---------- SUPPLIED DATA
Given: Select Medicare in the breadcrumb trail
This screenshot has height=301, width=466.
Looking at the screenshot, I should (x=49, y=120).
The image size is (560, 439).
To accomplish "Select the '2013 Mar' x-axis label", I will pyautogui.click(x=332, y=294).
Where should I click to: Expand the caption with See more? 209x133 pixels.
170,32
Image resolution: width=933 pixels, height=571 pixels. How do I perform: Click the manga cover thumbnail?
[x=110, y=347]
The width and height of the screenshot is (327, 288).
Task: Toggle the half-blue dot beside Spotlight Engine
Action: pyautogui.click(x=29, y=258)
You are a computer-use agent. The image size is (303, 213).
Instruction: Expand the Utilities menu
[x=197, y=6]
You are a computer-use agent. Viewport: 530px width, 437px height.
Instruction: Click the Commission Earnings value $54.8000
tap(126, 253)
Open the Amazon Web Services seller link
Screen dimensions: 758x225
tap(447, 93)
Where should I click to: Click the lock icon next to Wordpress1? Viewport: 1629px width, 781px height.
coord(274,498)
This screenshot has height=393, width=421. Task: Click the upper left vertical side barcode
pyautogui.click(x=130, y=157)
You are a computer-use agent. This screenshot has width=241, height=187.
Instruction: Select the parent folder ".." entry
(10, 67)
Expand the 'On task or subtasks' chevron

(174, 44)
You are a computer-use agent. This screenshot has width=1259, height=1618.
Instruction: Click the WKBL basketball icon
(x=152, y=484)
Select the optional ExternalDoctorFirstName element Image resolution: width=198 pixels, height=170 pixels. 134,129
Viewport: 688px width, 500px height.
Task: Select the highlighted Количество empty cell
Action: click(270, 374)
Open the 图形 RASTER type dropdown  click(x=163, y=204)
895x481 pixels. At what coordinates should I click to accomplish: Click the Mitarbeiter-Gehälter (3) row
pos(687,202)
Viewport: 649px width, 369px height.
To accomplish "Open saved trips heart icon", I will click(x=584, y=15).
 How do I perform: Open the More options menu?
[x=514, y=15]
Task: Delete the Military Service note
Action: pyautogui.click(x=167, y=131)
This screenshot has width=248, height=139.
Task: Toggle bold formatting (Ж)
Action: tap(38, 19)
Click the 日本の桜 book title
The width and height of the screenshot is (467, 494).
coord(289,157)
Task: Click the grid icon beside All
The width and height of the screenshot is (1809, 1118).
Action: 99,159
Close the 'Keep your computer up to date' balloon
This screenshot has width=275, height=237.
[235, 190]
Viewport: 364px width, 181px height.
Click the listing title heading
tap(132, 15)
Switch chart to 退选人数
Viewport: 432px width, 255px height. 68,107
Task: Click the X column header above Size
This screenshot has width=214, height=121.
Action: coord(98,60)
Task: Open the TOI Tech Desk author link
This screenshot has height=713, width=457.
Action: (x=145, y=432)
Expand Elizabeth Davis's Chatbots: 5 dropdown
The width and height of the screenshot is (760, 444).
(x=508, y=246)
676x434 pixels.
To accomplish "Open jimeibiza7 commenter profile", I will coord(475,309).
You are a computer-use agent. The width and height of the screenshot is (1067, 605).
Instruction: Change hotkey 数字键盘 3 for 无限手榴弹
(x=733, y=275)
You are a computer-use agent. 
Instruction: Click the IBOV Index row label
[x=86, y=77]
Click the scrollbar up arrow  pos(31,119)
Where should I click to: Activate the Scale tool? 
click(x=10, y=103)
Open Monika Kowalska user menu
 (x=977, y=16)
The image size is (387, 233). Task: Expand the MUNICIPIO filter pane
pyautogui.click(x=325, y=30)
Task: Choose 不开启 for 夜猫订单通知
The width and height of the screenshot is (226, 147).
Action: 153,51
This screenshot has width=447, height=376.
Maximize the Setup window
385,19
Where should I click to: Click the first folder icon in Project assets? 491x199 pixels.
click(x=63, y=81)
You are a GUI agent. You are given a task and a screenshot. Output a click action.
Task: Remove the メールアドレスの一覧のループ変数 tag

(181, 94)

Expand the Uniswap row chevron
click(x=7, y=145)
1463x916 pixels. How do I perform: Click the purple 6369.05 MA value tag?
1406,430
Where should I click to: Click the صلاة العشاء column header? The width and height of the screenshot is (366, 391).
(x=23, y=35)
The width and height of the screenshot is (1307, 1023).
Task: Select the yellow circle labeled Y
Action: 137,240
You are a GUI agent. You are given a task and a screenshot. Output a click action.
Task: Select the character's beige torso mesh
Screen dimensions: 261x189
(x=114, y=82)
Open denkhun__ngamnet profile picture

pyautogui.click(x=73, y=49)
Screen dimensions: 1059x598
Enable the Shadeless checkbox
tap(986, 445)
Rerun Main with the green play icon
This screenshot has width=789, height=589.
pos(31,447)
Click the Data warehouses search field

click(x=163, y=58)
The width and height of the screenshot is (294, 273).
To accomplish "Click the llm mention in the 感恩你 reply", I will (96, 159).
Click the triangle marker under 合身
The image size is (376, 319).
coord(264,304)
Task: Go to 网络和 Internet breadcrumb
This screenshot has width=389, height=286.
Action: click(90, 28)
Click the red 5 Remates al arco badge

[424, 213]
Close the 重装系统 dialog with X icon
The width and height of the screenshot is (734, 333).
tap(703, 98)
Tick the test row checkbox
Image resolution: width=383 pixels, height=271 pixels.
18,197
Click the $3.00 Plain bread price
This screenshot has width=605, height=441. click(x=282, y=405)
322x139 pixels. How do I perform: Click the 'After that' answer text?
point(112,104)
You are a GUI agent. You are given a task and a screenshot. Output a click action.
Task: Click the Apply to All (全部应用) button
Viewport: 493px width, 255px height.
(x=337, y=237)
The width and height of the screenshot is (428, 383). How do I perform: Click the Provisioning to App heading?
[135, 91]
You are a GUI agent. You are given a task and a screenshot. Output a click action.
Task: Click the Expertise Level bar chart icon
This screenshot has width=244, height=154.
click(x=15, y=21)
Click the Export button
--------------------
• _EXERCISE REQUIREMENTS_: Give the records again, exactly as they appear.

• _ANSWER TO THIS TASK_:
Given: Select Medicare in the breadcrumb trail
This screenshot has height=301, width=466.
Looking at the screenshot, I should (x=49, y=120).
The image size is (560, 439).
To accomplish "Select the '2013 Mar' x-axis label", I will pyautogui.click(x=332, y=294).
Where should I click to: Expand the caption with See more? 209x133 pixels.
170,32
Image resolution: width=933 pixels, height=571 pixels. How do I perform: Click the manga cover thumbnail?
[x=110, y=347]
The width and height of the screenshot is (327, 288).
Task: Toggle the half-blue dot beside Spotlight Engine
Action: pyautogui.click(x=29, y=258)
You are a computer-use agent. The image size is (303, 213).
Instruction: Expand the Utilities menu
[x=197, y=6]
You are a computer-use agent. Viewport: 530px width, 437px height.
Instruction: Click the Commission Earnings value $54.8000
tap(126, 253)
Open the Amazon Web Services seller link
Screen dimensions: 758x225
tap(447, 93)
Where should I click to: Click the lock icon next to Wordpress1? Viewport: 1629px width, 781px height.
coord(274,498)
This screenshot has height=393, width=421. Task: Click the upper left vertical side barcode
pyautogui.click(x=130, y=157)
You are a computer-use agent. This screenshot has width=241, height=187.
Instruction: Select the parent folder ".." entry
(10, 67)
Expand the 'On task or subtasks' chevron

(174, 44)
You are a computer-use agent. This screenshot has width=1259, height=1618.
Instruction: Click the WKBL basketball icon
(x=152, y=484)
Select the optional ExternalDoctorFirstName element Image resolution: width=198 pixels, height=170 pixels. 134,129
Viewport: 688px width, 500px height.
Task: Select the highlighted Количество empty cell
Action: click(270, 374)
Open the 图形 RASTER type dropdown  click(x=163, y=204)
895x481 pixels. At what coordinates should I click to accomplish: Click the Mitarbeiter-Gehälter (3) row
pos(687,202)
Viewport: 649px width, 369px height.
To accomplish "Open saved trips heart icon", I will click(x=584, y=15).
 How do I perform: Open the More options menu?
[x=514, y=15]
Task: Delete the Military Service note
Action: pyautogui.click(x=167, y=131)
This screenshot has width=248, height=139.
Task: Toggle bold formatting (Ж)
Action: tap(38, 19)
Click the 日本の桜 book title
The width and height of the screenshot is (467, 494).
coord(289,157)
Task: Click the grid icon beside All
The width and height of the screenshot is (1809, 1118).
Action: 99,159
Close the 'Keep your computer up to date' balloon
This screenshot has width=275, height=237.
[235, 190]
Viewport: 364px width, 181px height.
Click the listing title heading
tap(132, 15)
Switch chart to 退选人数
Viewport: 432px width, 255px height. 68,107
Task: Click the X column header above Size
This screenshot has width=214, height=121.
Action: coord(98,60)
Task: Open the TOI Tech Desk author link
This screenshot has height=713, width=457.
Action: (x=145, y=432)
Expand Elizabeth Davis's Chatbots: 5 dropdown
The width and height of the screenshot is (760, 444).
(x=508, y=246)
676x434 pixels.
To accomplish "Open jimeibiza7 commenter profile", I will coord(475,309).
You are a computer-use agent. The width and height of the screenshot is (1067, 605).
Instruction: Change hotkey 数字键盘 3 for 无限手榴弹
(x=733, y=275)
You are a computer-use agent. 
Instruction: Click the IBOV Index row label
[x=86, y=77]
Click the scrollbar up arrow  pos(31,119)
Where should I click to: Activate the Scale tool? 
click(x=10, y=103)
Open Monika Kowalska user menu
 (x=977, y=16)
The image size is (387, 233). Task: Expand the MUNICIPIO filter pane
pyautogui.click(x=325, y=30)
Task: Choose 不开启 for 夜猫订单通知
The width and height of the screenshot is (226, 147).
Action: 153,51
This screenshot has width=447, height=376.
Maximize the Setup window
385,19
Where should I click to: Click the first folder icon in Project assets? 491x199 pixels.
click(x=63, y=81)
You are a GUI agent. You are given a task and a screenshot. Output a click action.
Task: Remove the メールアドレスの一覧のループ変数 tag

(181, 94)

Expand the Uniswap row chevron
click(x=7, y=145)
1463x916 pixels. How do I perform: Click the purple 6369.05 MA value tag?
1406,430
Where should I click to: Click the صلاة العشاء column header? The width and height of the screenshot is (366, 391).
(x=23, y=35)
The width and height of the screenshot is (1307, 1023).
Task: Select the yellow circle labeled Y
Action: 137,240
You are a GUI agent. You are given a task and a screenshot. Output a click action.
Task: Select the character's beige torso mesh
Screen dimensions: 261x189
(x=114, y=82)
Open denkhun__ngamnet profile picture

pyautogui.click(x=73, y=49)
Screen dimensions: 1059x598
Enable the Shadeless checkbox
tap(986, 445)
Rerun Main with the green play icon
This screenshot has width=789, height=589.
pos(31,447)
Click the Data warehouses search field

click(x=163, y=58)
The width and height of the screenshot is (294, 273).
To accomplish "Click the llm mention in the 感恩你 reply", I will (96, 159).
Click the triangle marker under 合身
The image size is (376, 319).
coord(264,304)
Task: Go to 网络和 Internet breadcrumb
This screenshot has width=389, height=286.
Action: click(90, 28)
Click the red 5 Remates al arco badge

[424, 213]
Close the 重装系统 dialog with X icon
The width and height of the screenshot is (734, 333).
tap(703, 98)
Tick the test row checkbox
Image resolution: width=383 pixels, height=271 pixels.
18,197
Click the $3.00 Plain bread price
This screenshot has width=605, height=441. click(x=282, y=405)
322x139 pixels. How do I perform: Click the 'After that' answer text?
point(112,104)
You are a GUI agent. You are given a task and a screenshot. Output a click action.
Task: Click the Apply to All (全部应用) button
Viewport: 493px width, 255px height.
(x=337, y=237)
The width and height of the screenshot is (428, 383). How do I perform: Click the Provisioning to App heading?
[135, 91]
You are a GUI agent. You are given a task and a screenshot. Output a click action.
Task: Click the Expertise Level bar chart icon
This screenshot has width=244, height=154.
click(x=15, y=21)
Click the Export button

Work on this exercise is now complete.